6.6.1 Die Villa am Fluss L (Kat.-Nr. 04) liegt im Zentrum des Beizugsgebiets. Das heute der Zone für öffentliche Bauten zugeteilte Grundstück wird im Gestaltungsplan von einer ausgedehnten Parkanlage und einem Wäldchen im Norden von den Baubereichen getrennt.

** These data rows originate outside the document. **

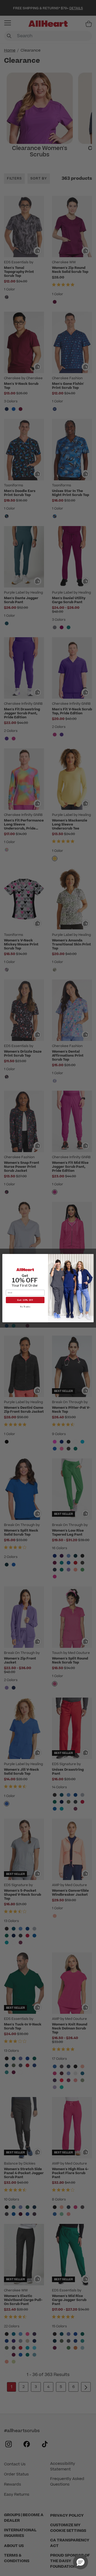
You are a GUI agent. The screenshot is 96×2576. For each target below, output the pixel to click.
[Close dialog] (91, 1257)
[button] (80, 2561)
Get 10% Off (25, 1300)
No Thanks (25, 1306)
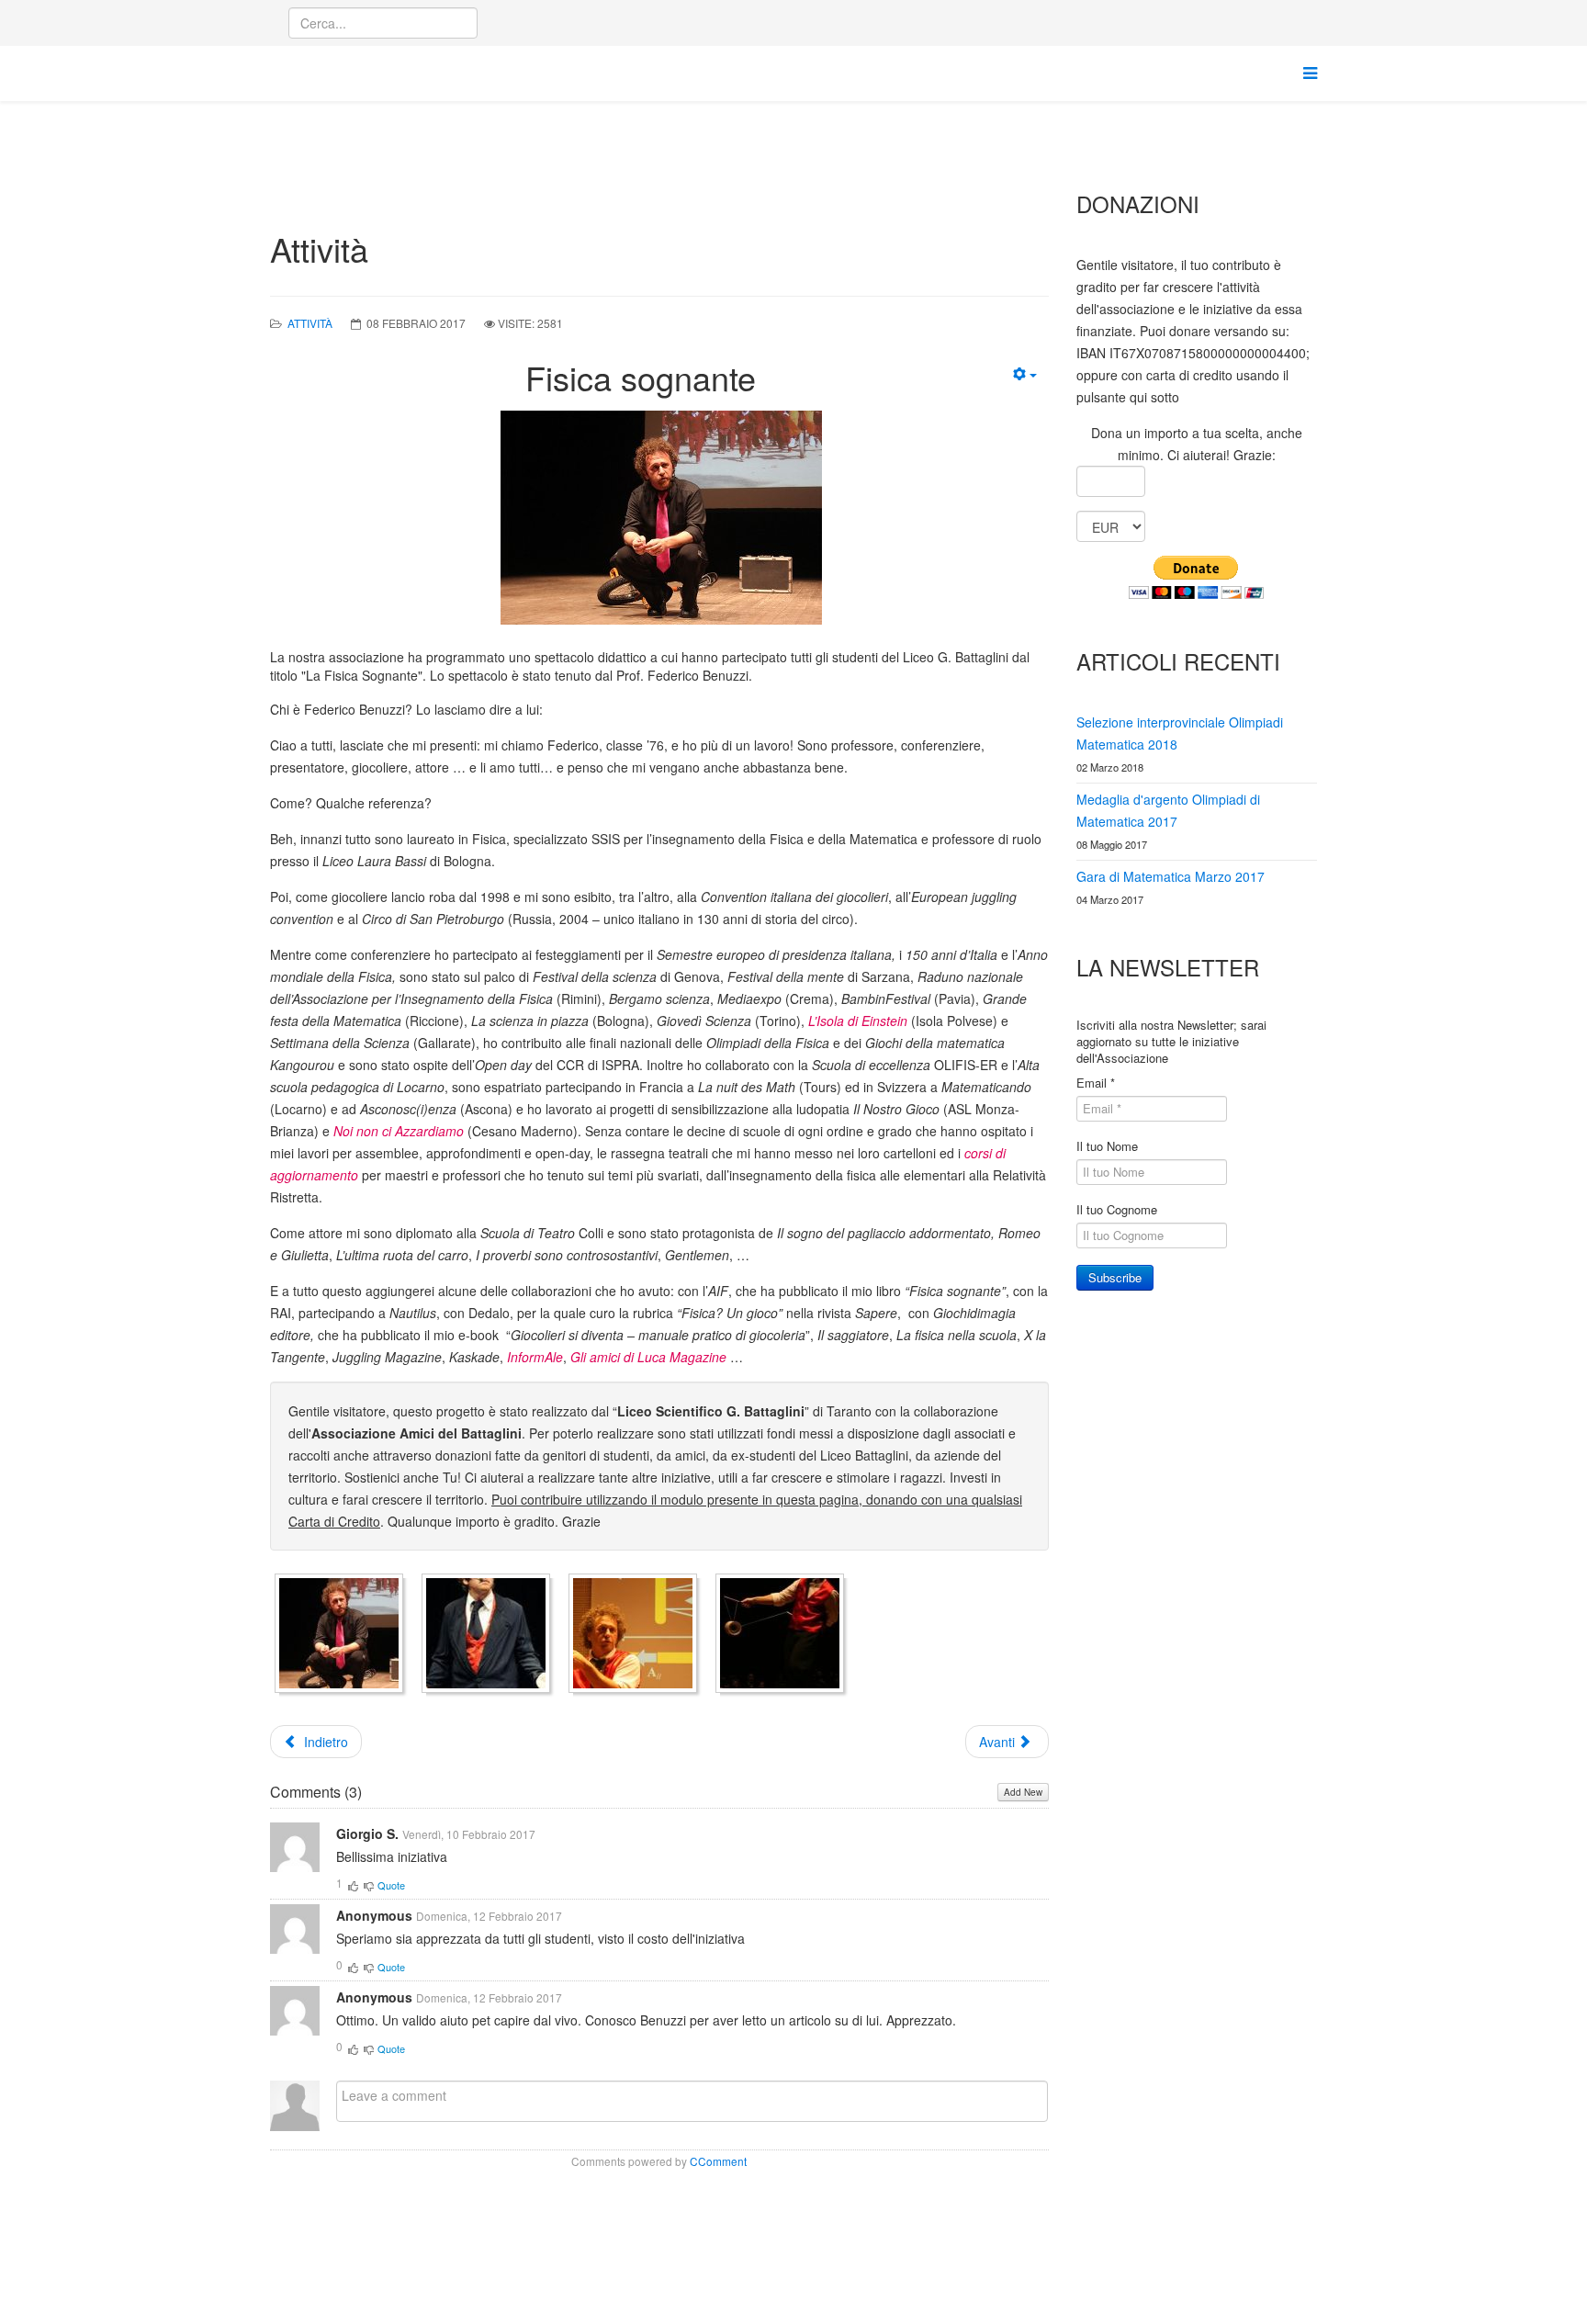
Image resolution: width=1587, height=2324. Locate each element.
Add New (1023, 1792)
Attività (309, 323)
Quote (391, 1885)
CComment (718, 2161)
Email (1095, 1083)
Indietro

6.6.2 Soweit der Beschwerdeführer Nr. 2 unter Hinweis auf ein Gutachten von 2002 zu diesem Gebäude weitere Abklärungen mit Bezug auf dessen als ISOS-geschützter Freiraum geltende Umgebung verlangt, ist diesem Antrag nicht stattzugeben. Der Mindestabstand zwischen den nächstgelegenen Baubereichen D und F zur Villa beträgt rund 30 m; ausser einem vorbestehenden Gebäude am Fluss L finden sich keine weiteren solche im Sichtbereich und sind gemäss Gestaltungsplan auch nicht vorgesehen. Damit ist dem Schutzanliegen Genüge getan.

6.7  

6.7.1 Das zwischen der Villa am Fluss L und der G-Strasse im Norden gelegene Dorfbad mit dem Garderobengebäude Vers.-Nr. 20 (Kat.-Nr. 22) befindet sich im kommunalen Inventar der schützenswerten Bauten und liegt heute in der Zone für öffentliche Bauten; im ISOS wird die Anlage erwähnt, aber nicht als erhaltenswert gewürdigt. Der Gestaltungsplan sieht vor, das Schwimmbecken mit dem Baubereich F, in den das Garderobengebäude einbezogen wird, zu umfassen.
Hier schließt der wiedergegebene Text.